Maybe Our 20s Should Look More Like Our 30s

Tuesday, June 5, 2018



I turned 28 this week. I’m still “so young!” (and I can still pass for a college student), but my 20s are factually inching toward their end. And I’m looking forward to it. I’m looking forward to 30 because I think our society has a much healthier idea of “your 30s” than it does of “your 20s”.

30-somethings have permission to know their deal. It’s cool to say “this is what works for me and I’m ok if you do something different.”
20-somethings are expected to look alike. See every article with “millennial” in the title. Not only is anxiety and comparison normal, it’s socially encouraged and expected. 20-something’s are supposed to be always questioning, and struggling, and never enough.

But WHY?! Why is anxiety the hallmark of our age? 

I’m a confident person, and I’m used to being a little different. But I still feel awkward telling people that I don’t do the same thing(s) they do, and that I’m completely comfortable with my way of doing things. Coming from a 20-something, it sounds obnoxiously pretentious.

It sounds pretentious because I think our society has learned to treat 20-somethings as the new teens.

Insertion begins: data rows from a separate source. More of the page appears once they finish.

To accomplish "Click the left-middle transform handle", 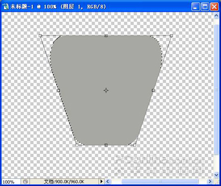I will pos(58,91).
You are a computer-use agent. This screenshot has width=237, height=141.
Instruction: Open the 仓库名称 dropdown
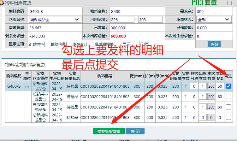coord(54,20)
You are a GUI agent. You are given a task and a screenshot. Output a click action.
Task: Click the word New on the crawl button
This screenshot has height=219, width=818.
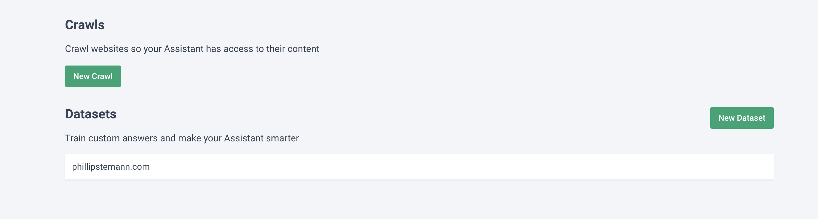click(81, 76)
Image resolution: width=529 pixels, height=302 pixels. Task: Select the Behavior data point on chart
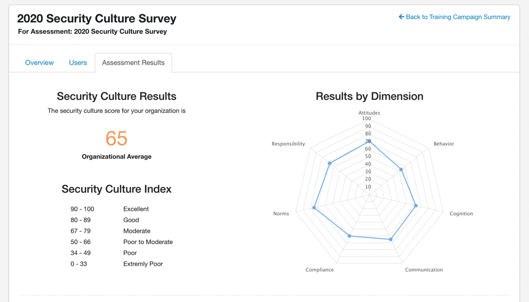point(401,170)
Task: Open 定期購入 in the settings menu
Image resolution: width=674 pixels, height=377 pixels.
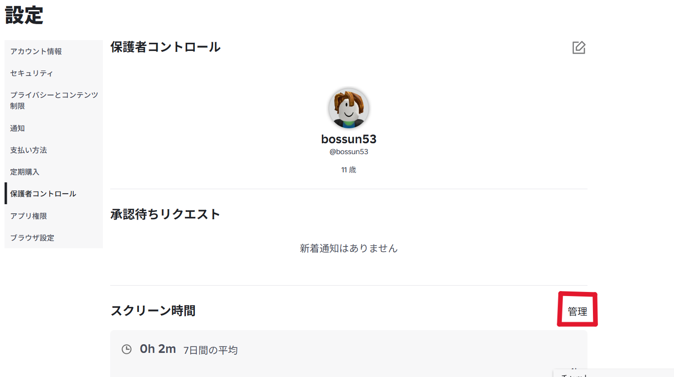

Teens are supposed to be impulsive, lack an adult level of responsibility, be focused on their peer group, angst riddled, and unsure of their future. That sounds suspiciously like what I've read in article after article about what is supposed to be up with 20-somethings. The glaring problem is that that is nothing like the real life 20-somethings I know.

Real life 20-somethings ARE holding immense responsibility, planning ahead, saving what they can, thinking of the future, and are concerned with all the people in their sphere and beyond.

It's awfully Catholic of us.

When Jesus called the disciples, he didn't say "answer my call once you've gained enough life experience" or "follow me if you have the ideal season of life". He said "come and follow me".

But sometimes...often...all the time... I long to follow Jesus with the approval of the world.
It feels nice when our friends approve of us and what we do. It's so much easier to say yes to Jesus when we're also saying yes to fulfilling exactly what our society expects of us.

I don't think 30-somethings have an easier time saying yes to Jesus, or owning their yes, but I do think 30-somethings are afforded more social leeway in their yes.

I see your 30s as a time you are expected to be coming into your own. To be doing good, valuable, work. To have an opinion and now the social backing for people to take that opinion seriously.
In short, in your 30s there is a greater likelihood of being treated as a full adult.

Wouldn't it be fabulous if your 20s were the same way? How beautiful of a world would there be if more people felt respected, valid, and encouraged in their work? What if the social focus of your 20s could be more on truth and goodness and others instead of eat-pray-love "finding yourself"?
Many 20-somethings are already living that reality. It makes sense that the rest of us should treat them accordingly.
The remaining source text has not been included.